City Developments, Singapore’s second-biggest homebuilder, posted its fifth-straight earnings decline as demand for hotel rooms dropped amid the global recession.
Net income fell 15% to $140 million, or 14.7 cents a share, in the three months ended June 30, from $165.2 million, or 17.3 cents, a year earlier, the company said in a statement to the Singapore stock exchange today. Second-quarter sales rose 0.8% to $787.1 million.
City Developments joins larger rival CapitaLand in reporting worsening earnings as the global financial crisis curbed consumer spending. Still, the two developers said they expect the outlook to improve as Singapore’s economy emerges from its worst recession since independence 44 years ago.
The company’s new home sales “momentum is likely to be sustained,” Donald Chua, a Singapore-based analyst at CIMB Research, wrote in a report today. “Management is starting to see stability” in Singapore, New York and London’s hotel operations.
Singapore’s US$182 billion ($263 billion) economy expanded more than initially estimated in the second quarter, gaining an annualized 20.7% from the previous three months, after shrinking a revised 12.2% between January and March, the trade ministry said on Aug. 11.

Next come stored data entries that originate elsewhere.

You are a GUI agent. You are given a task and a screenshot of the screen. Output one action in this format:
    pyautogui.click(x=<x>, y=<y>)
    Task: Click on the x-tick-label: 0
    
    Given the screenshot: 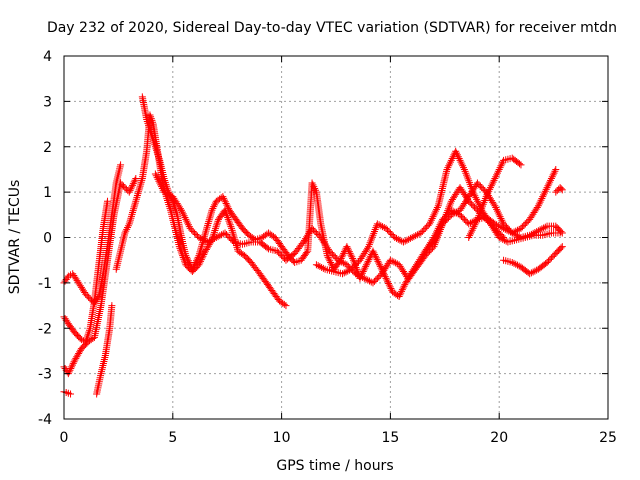 What is the action you would take?
    pyautogui.click(x=64, y=438)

The property developer expects to benefit from the opening of two casino-resorts in the city-state, Chairman Kwek Leng Beng said at a briefing in Singapore today.
FALLING HOME PRICES
City Developments closed 1.9% higher at $10.02 in Singapore trading. The stock has advanced 57% this year, compared with a 48% gain in the benchmark Straits Times Index.

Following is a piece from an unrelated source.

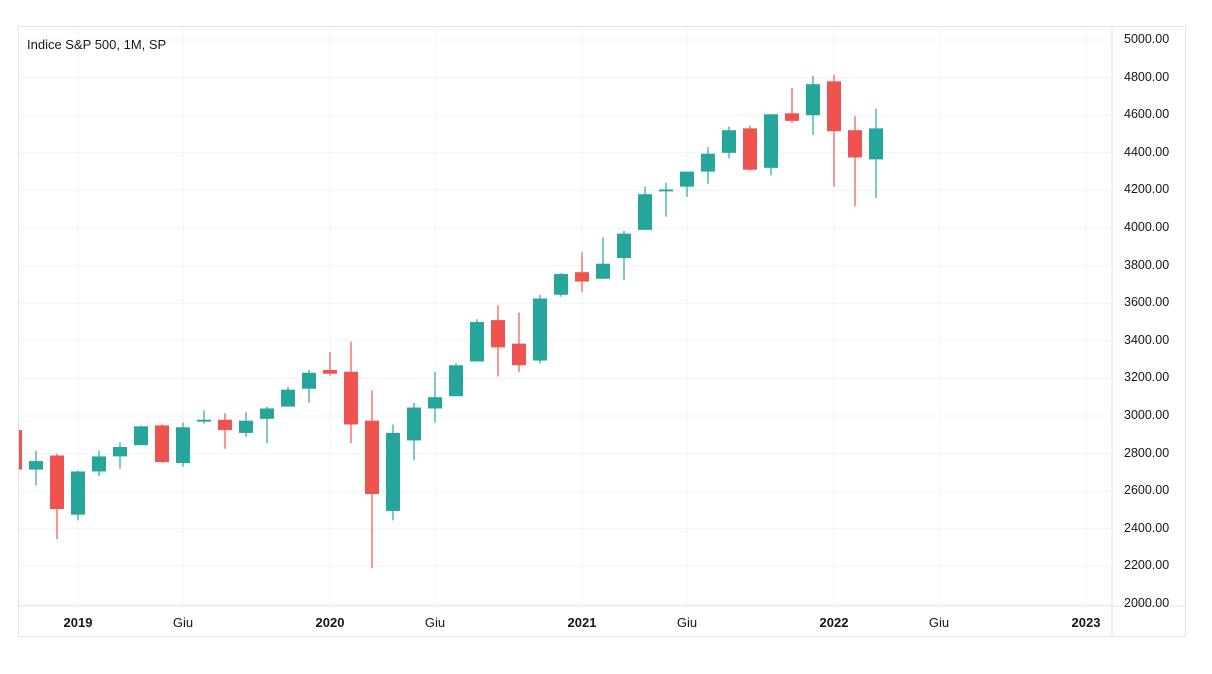 This screenshot has height=674, width=1212. I want to click on y-tick-label: 4000.00, so click(1147, 227).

Home prices have fallen for a fourth straight quarter in Singapore, with an index of private residential property prices dropping 4.7% last quarter from the previous three months, the Urban Redevelopment Authority said on July 24.

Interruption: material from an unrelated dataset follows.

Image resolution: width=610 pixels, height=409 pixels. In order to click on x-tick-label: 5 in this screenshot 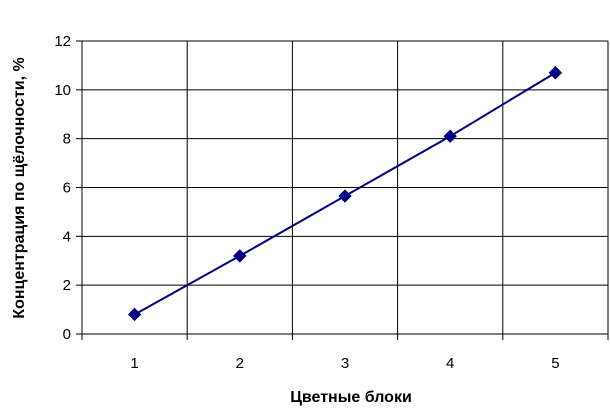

Still, demand is recovering amid signs of an economic recovery, with home sales in the city-state jumping 9.1% in June from May to the highest since the authority began releasing the data.
Earnings contributions from Millennium & Copthorne Plc fell after second-quarter profit at the operator of more than 120 properties worldwide tumbled 34% on lower sales and travel demand, especially in Singapore and New York.